Segment Start: Dataset excerpts

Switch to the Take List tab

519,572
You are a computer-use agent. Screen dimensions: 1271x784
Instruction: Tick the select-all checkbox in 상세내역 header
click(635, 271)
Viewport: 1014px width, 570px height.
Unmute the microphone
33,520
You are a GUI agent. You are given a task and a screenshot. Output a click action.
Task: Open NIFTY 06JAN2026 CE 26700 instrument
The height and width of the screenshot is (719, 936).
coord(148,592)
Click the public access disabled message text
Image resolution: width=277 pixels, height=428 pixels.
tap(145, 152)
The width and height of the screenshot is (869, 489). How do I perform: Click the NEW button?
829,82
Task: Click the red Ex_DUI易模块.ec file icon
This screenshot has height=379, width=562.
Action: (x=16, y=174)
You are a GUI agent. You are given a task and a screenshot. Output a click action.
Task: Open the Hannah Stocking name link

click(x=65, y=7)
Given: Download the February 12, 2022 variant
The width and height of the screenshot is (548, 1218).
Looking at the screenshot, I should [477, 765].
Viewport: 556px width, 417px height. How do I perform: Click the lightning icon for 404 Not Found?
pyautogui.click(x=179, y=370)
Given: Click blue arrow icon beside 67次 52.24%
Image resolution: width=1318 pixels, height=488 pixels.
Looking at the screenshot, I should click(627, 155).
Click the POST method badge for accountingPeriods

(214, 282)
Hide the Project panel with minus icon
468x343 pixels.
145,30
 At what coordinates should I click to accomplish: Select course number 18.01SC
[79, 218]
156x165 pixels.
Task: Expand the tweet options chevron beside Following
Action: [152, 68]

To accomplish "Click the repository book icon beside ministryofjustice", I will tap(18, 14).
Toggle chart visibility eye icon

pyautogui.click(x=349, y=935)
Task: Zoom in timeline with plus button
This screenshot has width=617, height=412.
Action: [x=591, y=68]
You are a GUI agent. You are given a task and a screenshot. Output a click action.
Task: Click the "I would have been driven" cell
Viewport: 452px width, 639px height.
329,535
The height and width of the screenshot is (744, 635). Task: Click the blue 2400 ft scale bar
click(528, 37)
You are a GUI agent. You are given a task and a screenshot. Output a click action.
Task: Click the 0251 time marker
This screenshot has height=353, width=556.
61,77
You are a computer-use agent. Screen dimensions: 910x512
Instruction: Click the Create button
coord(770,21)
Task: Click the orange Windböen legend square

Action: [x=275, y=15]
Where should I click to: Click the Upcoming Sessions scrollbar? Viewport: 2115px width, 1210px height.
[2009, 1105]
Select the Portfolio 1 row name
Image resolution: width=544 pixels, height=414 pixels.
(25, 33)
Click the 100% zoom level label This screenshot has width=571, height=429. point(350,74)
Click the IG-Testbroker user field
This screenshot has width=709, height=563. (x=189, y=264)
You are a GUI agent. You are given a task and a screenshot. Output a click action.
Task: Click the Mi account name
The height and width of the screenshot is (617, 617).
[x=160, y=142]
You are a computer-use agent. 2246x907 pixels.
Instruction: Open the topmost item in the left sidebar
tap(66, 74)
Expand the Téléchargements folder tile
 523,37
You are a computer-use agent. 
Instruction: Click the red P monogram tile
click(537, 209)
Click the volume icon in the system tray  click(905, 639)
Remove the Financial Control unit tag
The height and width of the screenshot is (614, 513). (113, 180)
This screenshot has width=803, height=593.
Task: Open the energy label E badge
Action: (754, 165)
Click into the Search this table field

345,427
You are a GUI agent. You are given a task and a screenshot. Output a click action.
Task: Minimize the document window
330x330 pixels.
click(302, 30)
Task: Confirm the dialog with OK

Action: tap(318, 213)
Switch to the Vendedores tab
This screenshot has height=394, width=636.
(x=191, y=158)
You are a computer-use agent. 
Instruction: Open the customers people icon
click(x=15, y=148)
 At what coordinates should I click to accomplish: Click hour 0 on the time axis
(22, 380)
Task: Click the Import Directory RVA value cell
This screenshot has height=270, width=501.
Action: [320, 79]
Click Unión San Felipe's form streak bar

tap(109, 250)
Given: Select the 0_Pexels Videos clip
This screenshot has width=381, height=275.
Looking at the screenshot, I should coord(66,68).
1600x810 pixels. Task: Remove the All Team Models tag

Segment End: Dataset excerpts

Work task
Reproduce the lines word for word, starting at the one holding "At what coordinates should I click to accomplish: Click" and ending at the final line of the material above.

Answer to this task
 At what coordinates should I click to accomplish: Click hour 0 on the time axis
(22, 380)
Task: Click the Import Directory RVA value cell
This screenshot has height=270, width=501.
Action: [320, 79]
Click Unión San Felipe's form streak bar

tap(109, 250)
Given: Select the 0_Pexels Videos clip
This screenshot has width=381, height=275.
Looking at the screenshot, I should coord(66,68).
1600x810 pixels. Task: Remove the All Team Models tag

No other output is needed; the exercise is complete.